> **Exercise**
Gather every line in the listing that contains the word "cell". Only matches with the same case count.

━━━━━ Data provided

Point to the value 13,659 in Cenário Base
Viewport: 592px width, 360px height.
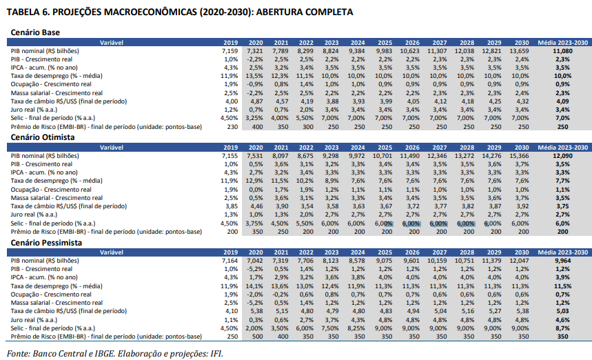point(518,51)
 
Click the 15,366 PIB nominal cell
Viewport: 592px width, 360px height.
point(518,156)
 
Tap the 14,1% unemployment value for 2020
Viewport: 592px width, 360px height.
point(256,286)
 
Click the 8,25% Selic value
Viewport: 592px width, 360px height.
point(356,329)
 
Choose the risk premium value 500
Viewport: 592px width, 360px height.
point(257,337)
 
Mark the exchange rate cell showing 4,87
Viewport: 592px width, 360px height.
point(257,101)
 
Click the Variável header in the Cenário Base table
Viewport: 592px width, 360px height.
point(111,43)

━━━━━━━━━━

> **Finished task**
Click the 15,366 PIB nominal cell
Mark the exchange rate cell showing 4,87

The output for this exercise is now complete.